Mini Application 2 -- Make a Consumer Idempotent
Take a consumer that today is not idempotent:
def on_payment_captured(event):
# charges fees and creates a ledger entry
fees = compute_fees(event)
charge_merchant_fee(event.merchant_id, fees) # calls external API
db.insert("ledger", ...) # writes ledger
send_receipt_email(event.customer_id, event.amount)
In 30 minutes, redesign it:
- Identify every non-idempotent effect (external calls, DB writes, email sends).
- Pick a dedup key for the consumer as a whole.
- Pick the dedup store and TTL; justify.
- Rewrite the handler so that dedup + effects commit in one transaction.
- For each external call, say whether it needs an idempotency key and what the deterministic key would be.
- Describe what happens if the broker redelivers the same event 5 seconds after the first attempt. After 5 hours.
Mini Application 3 -- Ordering and Partitioning Drill
A team is building a saga orchestrator that consumes events from four topics:
order.placed(partitioned by order_id, 12 partitions)payment.captured(partitioned by order_id, 12 partitions)stock.reserved(partitioned by sku, 8 partitions)shipment.created(partitioned by order_id, 6 partitions)
The orchestrator is occasionally seeing PaymentCaptured before OrderPlaced.
- What is the most likely cause?
- How does the partitioning choice on
stock.reserved(bysku) affect order-level sagas? - What is the fix that restores the orchestrator's ability to reason per order?
- What assumptions about retries and redelivery must the orchestrator make given at-least-once delivery?
(Expected: inconsistent keying across topics routes events for the same order through different partitions; different consumers within the orchestrator group handle them independently; the orchestrator must tolerate out-of-order arrivals by buffering or by partitioning all saga-relevant topics by order_id.)
Worked Compensation Trace (Checkout Saga)
Walk through this failure without looking at Concept 11 first. Then compare.
Setup: saga steps are ReserveStock, ChargeCard, CreateShipment. Saga is orchestrated.
Scenario: ReserveStock succeeds. ChargeCard succeeds.
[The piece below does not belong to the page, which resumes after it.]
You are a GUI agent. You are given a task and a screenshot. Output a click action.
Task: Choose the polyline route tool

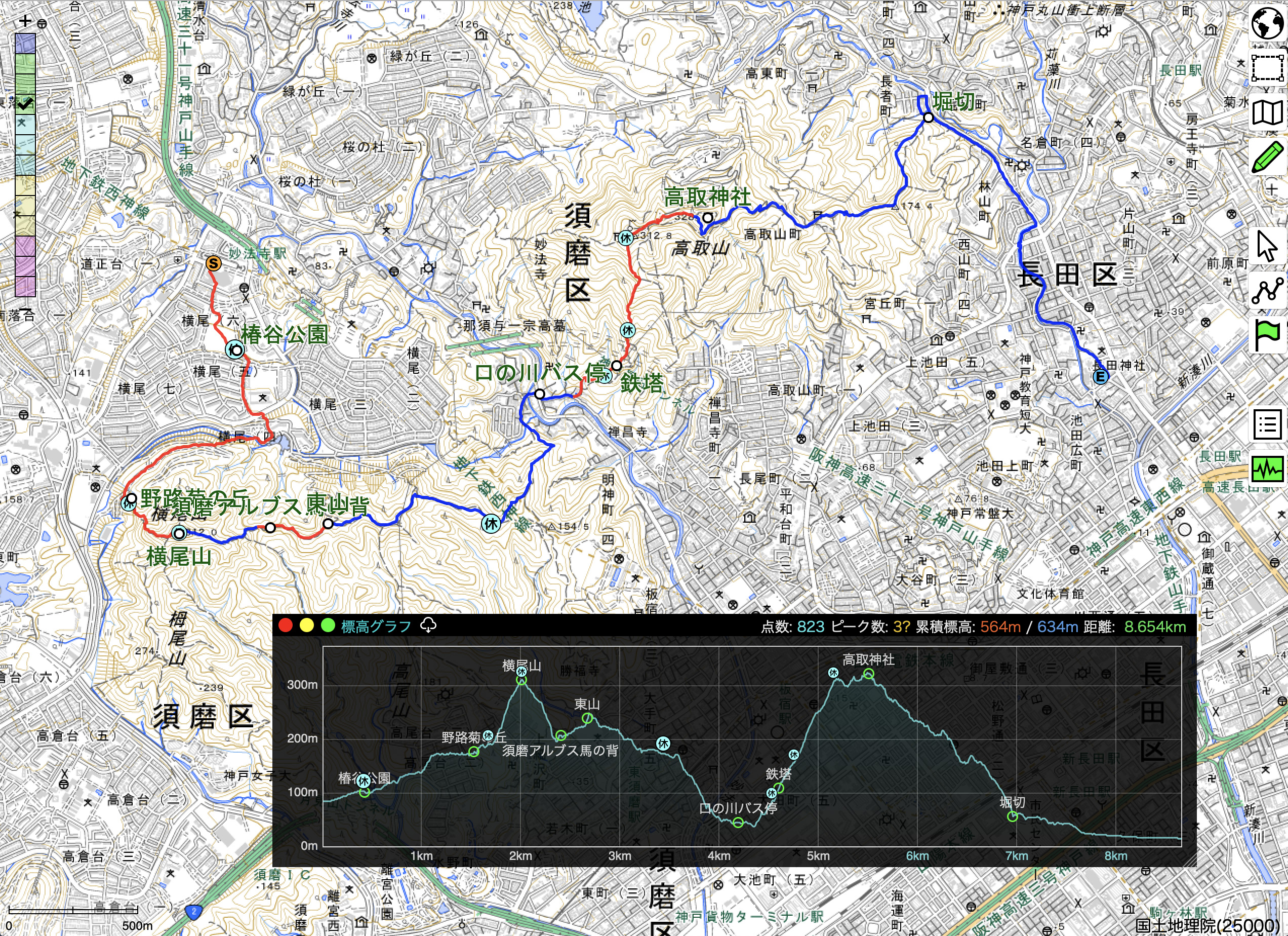(1267, 290)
CreateShipment fails with CarrierUnavailable.
Write:
- the compensations in order
- the facts published by each compensating step
- the terminal state
- which steps must be idempotent, and why
Evidence Check
This page is complete only when:
- You designed the refund saga with all failure paths, compensations, and terminal states.
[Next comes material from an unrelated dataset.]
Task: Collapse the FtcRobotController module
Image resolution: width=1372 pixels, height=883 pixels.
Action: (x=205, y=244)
- You rewrote the non-idempotent consumer with dedup + idempotency keys on external calls.
- You diagnosed the partitioning/ordering bug and proposed a fix.
- You walked the checkout saga's "shipment fails" case end-to-end without looking at Concept 11.
- You can explain in plain English why "exactly once" is a systems-level property, not a broker feature.